Célia Bussi, trop jeune pour avoir eu la chance de voir Eduardo rayonner dans Naples, s’est efforcée de reconstituer son itinéraire et de réactiver sa force vitale. Cela devient dès lors tout autre chose, comparable à ce que l’on peut dire d’un classique, quand ne subsiste de la magie du théâtre que des écrits que Platon aurait dits orphelins. Constituer ainsi Eduardo en auteur classique incite à comparer ses pièces avec ce que furent certaines tragédies grecques. Non pour formuler de douteuses comparaisons mais pour évaluer dans quelle mesure l’auteur d’Œdipe à Colone a pu souhaiter renvoyer aux Athéniens une image ennoblie d’eux-mêmes.

Eduardo De Filippo, de Célia Bussi : la fierté de Naples

Vue du Teatro di San Carlo de Naples (1800) © Gallica/BnF

Née à Chambéry, dont elle se souvient que ce fut la capitale de la Maison de Savoie, Célia Bussi se passionne à la fois pour la culture italienne et pour le théâtre, art dans lequel elle voit « une source de fascination et d’épanouissement ». Rédigeant une thèse intitulée Eduardo De Filippo, de l’écriture interprétée et mise en scène par l’auteur aux libres interprétations de ses œuvres, elle s’attache à la dimension proprement théâtrale de ces pièces, c’est-à-dire au sens qu’elles prennent sur la scène – lequel est susceptible de varier en fonction du lieu de la représentation. En passant du théâtre napolitain San Ferdinando à la Comédie Française, la pièce elle-même change, avec le risque de verser dans la pantalonnade ou dans un illusoire exotisme. Il arrive que ce soit simplement le rythme adopté qui sonne faux, à la manière de ces films auxquels le doublage donne une tout autre tonalité. Les décors et les costumes paraissent convenir, mais le subtil équilibre proprement napolitain entre comique et tragique est perdu et l’on verse dans un bas-côté. On sait cela, et l’on sait aussi que le théâtre d’Eduardo ne saurait rester vivant sans un perpétuel renouvellement des interprétations, quitte à ce que s’y perde la dimension proprement napolitaine qui fit sa gloire. Cette tâche d’appropriation par les artistes d’aujourd’hui doit être acceptée comme la voie de passage vers l’éternel renouveau d’une œuvre pleine de vitalité.
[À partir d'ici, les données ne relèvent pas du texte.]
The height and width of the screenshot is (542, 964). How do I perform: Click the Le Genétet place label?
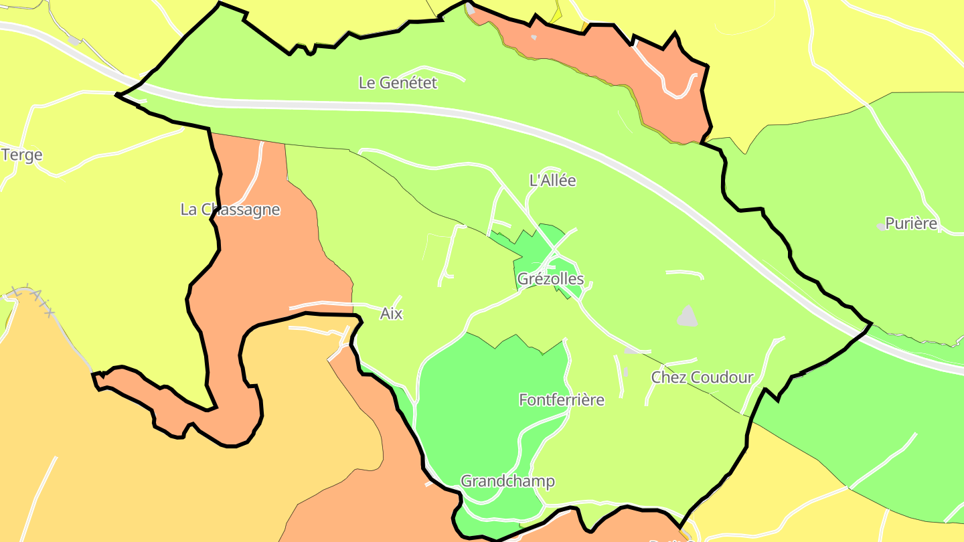(x=398, y=83)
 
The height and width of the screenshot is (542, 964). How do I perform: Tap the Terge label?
(x=21, y=155)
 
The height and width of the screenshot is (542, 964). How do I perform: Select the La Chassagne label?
(x=230, y=209)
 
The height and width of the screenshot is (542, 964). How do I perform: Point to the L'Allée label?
(x=552, y=181)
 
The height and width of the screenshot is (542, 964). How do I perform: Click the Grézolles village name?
(x=550, y=279)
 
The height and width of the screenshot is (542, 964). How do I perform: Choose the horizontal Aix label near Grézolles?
(x=391, y=314)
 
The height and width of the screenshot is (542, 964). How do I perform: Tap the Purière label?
(x=911, y=224)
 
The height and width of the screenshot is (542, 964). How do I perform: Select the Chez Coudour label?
(x=702, y=377)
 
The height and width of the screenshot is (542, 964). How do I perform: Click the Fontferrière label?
(x=562, y=400)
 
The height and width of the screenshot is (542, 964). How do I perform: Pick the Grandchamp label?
(x=507, y=482)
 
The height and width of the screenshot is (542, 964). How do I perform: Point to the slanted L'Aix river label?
(x=37, y=301)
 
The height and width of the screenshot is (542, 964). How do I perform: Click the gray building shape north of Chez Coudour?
(x=687, y=317)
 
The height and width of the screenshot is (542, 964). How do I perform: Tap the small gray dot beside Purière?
(x=880, y=226)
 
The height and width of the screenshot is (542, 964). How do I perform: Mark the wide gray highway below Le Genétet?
(x=402, y=105)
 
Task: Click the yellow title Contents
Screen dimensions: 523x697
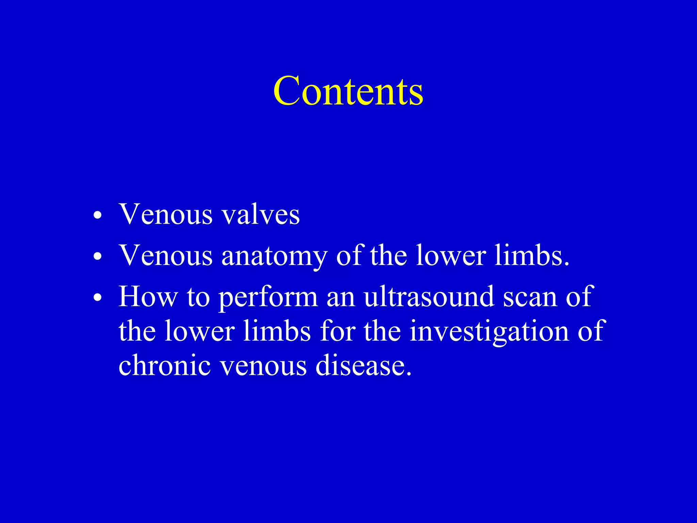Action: click(348, 91)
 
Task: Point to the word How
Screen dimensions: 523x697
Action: click(148, 297)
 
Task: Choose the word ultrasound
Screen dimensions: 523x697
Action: click(428, 297)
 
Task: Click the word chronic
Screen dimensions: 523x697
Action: click(165, 365)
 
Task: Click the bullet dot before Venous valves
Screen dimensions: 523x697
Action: click(98, 216)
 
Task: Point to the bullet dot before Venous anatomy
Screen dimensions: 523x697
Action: click(98, 257)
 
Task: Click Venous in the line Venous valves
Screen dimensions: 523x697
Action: click(166, 215)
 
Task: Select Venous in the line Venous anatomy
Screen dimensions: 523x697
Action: click(166, 256)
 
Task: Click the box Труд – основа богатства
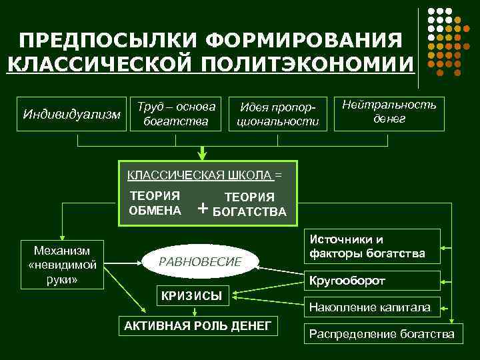176,113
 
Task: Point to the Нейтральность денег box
389,111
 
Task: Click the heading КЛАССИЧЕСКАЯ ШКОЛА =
204,175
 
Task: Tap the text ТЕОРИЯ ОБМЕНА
155,203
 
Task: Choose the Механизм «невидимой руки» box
62,264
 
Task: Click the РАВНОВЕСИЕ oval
199,262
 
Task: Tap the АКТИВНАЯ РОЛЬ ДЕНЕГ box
198,325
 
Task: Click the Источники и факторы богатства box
373,247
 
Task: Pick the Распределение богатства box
383,334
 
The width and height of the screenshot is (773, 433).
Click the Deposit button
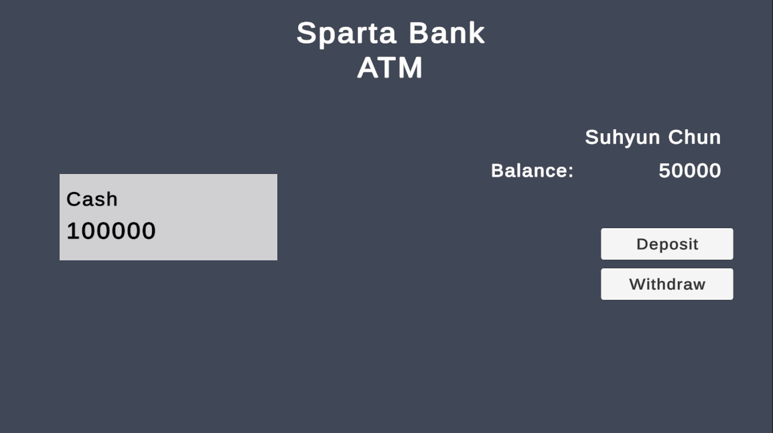click(x=666, y=244)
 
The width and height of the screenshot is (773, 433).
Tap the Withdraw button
click(x=666, y=284)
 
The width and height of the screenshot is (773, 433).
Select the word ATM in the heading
click(x=390, y=68)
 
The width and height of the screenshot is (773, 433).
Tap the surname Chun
click(x=694, y=137)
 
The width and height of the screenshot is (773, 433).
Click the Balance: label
click(x=532, y=171)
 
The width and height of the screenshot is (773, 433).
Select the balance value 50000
click(x=689, y=171)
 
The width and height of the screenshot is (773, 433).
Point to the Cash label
click(x=92, y=199)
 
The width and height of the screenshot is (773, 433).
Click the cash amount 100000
click(x=111, y=231)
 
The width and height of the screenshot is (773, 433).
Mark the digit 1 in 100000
click(x=72, y=231)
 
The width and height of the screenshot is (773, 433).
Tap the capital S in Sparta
click(x=306, y=33)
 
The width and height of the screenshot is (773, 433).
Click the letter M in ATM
click(x=410, y=68)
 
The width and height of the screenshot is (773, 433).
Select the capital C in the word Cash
click(x=73, y=199)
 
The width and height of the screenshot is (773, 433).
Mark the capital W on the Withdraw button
click(x=638, y=284)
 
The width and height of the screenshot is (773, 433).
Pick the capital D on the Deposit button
click(x=642, y=244)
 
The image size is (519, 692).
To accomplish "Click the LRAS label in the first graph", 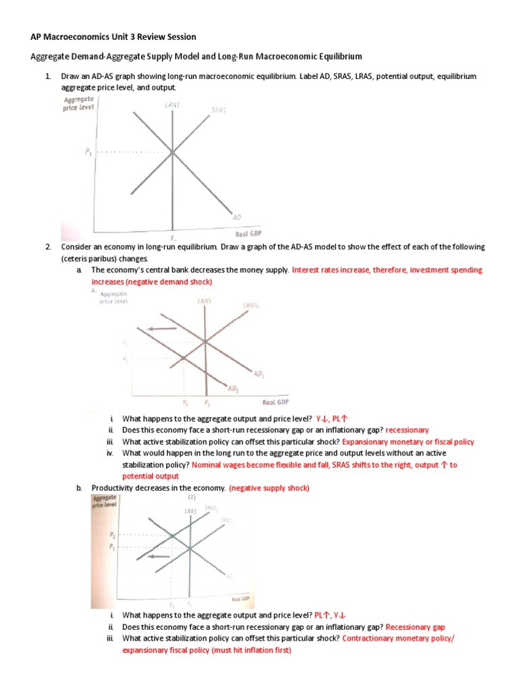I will [172, 105].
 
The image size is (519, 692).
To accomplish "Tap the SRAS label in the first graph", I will [218, 109].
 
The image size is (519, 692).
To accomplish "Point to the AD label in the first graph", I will [237, 217].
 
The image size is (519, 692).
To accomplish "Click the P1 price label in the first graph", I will [89, 153].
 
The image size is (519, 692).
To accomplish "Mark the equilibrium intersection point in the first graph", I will [172, 153].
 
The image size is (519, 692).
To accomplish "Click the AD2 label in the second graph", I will [232, 389].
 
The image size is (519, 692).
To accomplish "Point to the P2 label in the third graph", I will [112, 534].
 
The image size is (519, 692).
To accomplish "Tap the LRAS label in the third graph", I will [190, 511].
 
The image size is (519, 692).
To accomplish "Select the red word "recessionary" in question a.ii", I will [407, 430].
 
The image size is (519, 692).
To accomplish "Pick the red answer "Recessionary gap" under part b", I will [415, 627].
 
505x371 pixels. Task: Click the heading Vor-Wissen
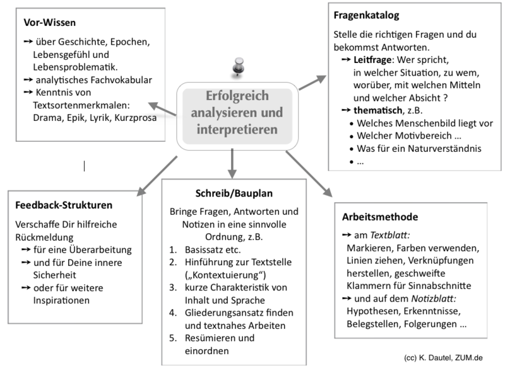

Même si ce livre de Célia Bussi est issu d’une thèse de doctorat, il ne se présente pas comme un écrit sur des écrits. Son autrice parle en femme de théâtre qu’elle est, pour qui une pièce ne prend toute sa signification qu’une fois mise en scène. À défaut d’avoir vu elle-même ce qu’Eduardo en faisait dans son théâtre San Ferdinando, elle s’est donné les moyens de s’en approcher aussi près que possible après plusieurs décennies. Elle a rencontré les comédiens encore vivants qui furent ses interprètes, elle a consulté tous les documents possibles sur les mises en scène : captations télévisées, croquis, photographies de scène. Grâce à quoi elle a composé un livre magnifique, riche d’images commentées. Bien sûr, ce n’est plus le petit théâtre napolitain, mais Eduardo y gagne son statut de grand auteur classique. Ce n’est pas le moindre charme de ce beau livre sur le théâtre.